▶ [Task statement]:
What follows is a listing. Write it all out exactly.

▶ [Provided material]:
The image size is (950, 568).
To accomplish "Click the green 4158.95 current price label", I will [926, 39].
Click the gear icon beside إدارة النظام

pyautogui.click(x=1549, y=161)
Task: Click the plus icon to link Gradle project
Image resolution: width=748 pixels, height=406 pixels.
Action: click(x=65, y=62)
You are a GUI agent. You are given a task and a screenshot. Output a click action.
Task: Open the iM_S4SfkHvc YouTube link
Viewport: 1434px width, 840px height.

▶ [Solution to the exercise]:
The image size is (950, 568).
To accomplish "Click the green 4158.95 current price label", I will [926, 39].
Click the gear icon beside إدارة النظام

pyautogui.click(x=1549, y=161)
Task: Click the plus icon to link Gradle project
Image resolution: width=748 pixels, height=406 pixels.
Action: click(x=65, y=62)
You are a GUI agent. You are given a task and a screenshot. Output a click action.
Task: Open the iM_S4SfkHvc YouTube link
Viewport: 1434px width, 840px height.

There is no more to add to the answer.